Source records

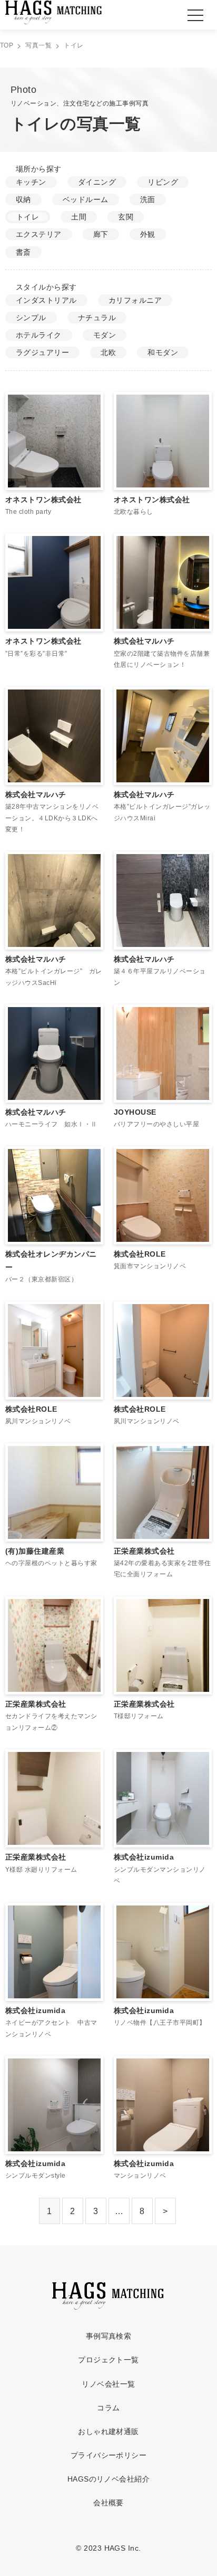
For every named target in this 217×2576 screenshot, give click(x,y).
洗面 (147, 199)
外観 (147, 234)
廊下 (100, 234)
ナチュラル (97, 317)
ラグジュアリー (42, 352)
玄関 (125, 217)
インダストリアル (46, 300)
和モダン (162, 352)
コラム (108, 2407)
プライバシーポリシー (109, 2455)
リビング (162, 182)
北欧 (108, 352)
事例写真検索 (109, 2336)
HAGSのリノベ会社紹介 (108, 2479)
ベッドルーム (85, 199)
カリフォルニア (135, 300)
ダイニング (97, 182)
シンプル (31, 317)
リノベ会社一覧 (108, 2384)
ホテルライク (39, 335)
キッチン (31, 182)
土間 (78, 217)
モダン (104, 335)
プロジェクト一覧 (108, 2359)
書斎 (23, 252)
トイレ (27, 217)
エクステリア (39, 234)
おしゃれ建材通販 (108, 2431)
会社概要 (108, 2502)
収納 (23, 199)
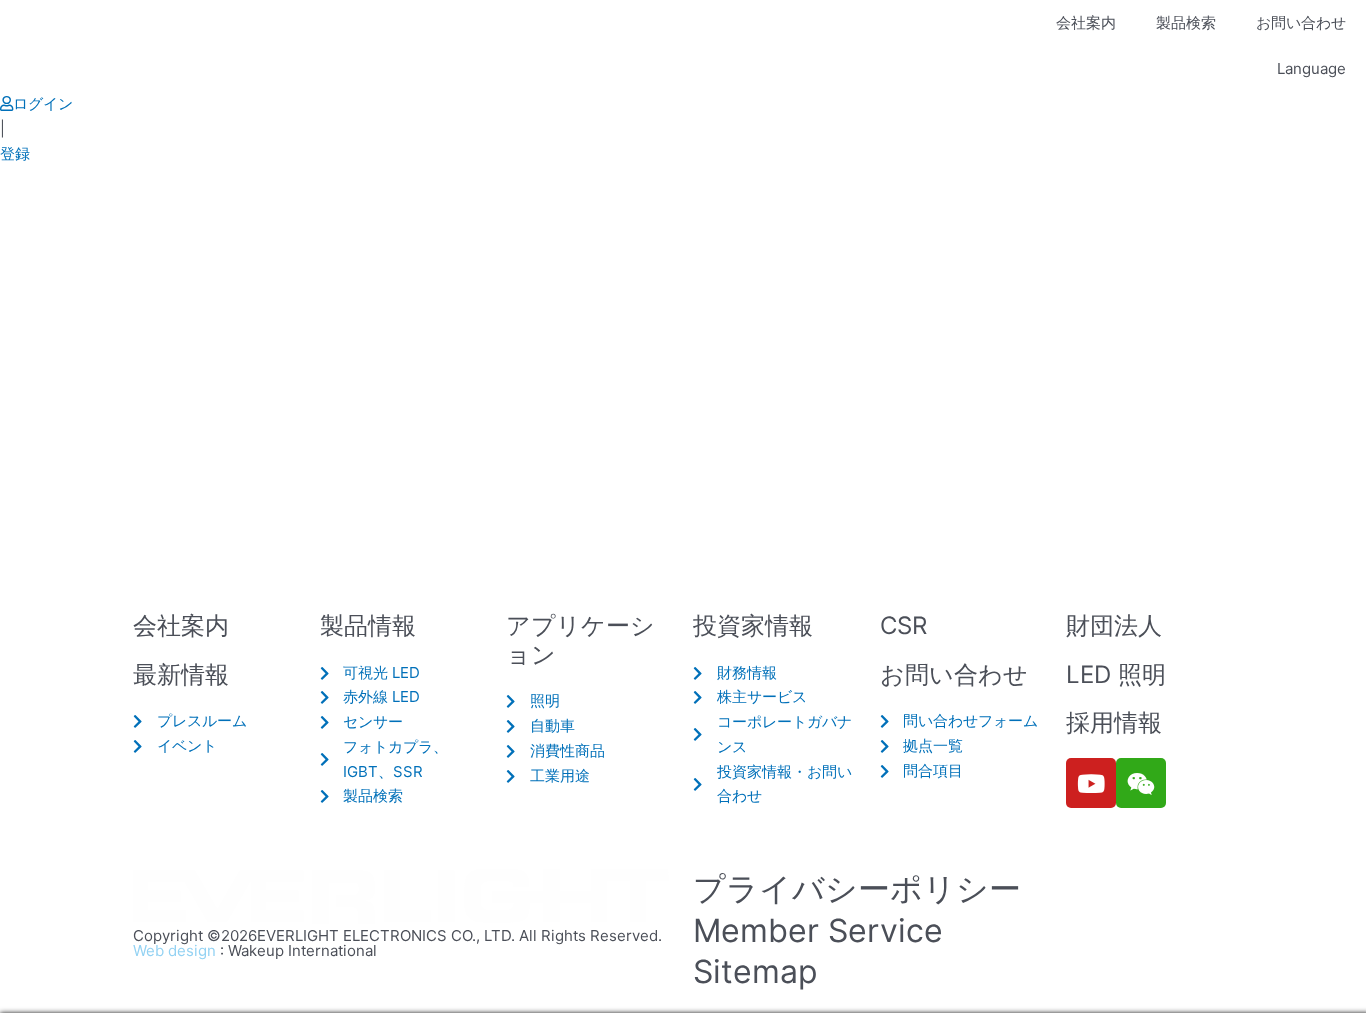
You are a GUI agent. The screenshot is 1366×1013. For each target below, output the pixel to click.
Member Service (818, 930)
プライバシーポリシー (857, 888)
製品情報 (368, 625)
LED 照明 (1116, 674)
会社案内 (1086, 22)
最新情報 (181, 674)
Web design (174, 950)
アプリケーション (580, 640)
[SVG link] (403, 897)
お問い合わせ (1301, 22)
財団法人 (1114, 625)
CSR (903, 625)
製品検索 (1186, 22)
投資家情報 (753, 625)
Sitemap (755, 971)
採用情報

Work instruction: Check each line of the data above, and please copy the ones in which the string "target" occurs.

Response box:
For every named target in this 217×2576 screenshot, give click(x,y).
You are a GUI agent. The screenshot is 1366×1013. For each target below, output the pixel to click.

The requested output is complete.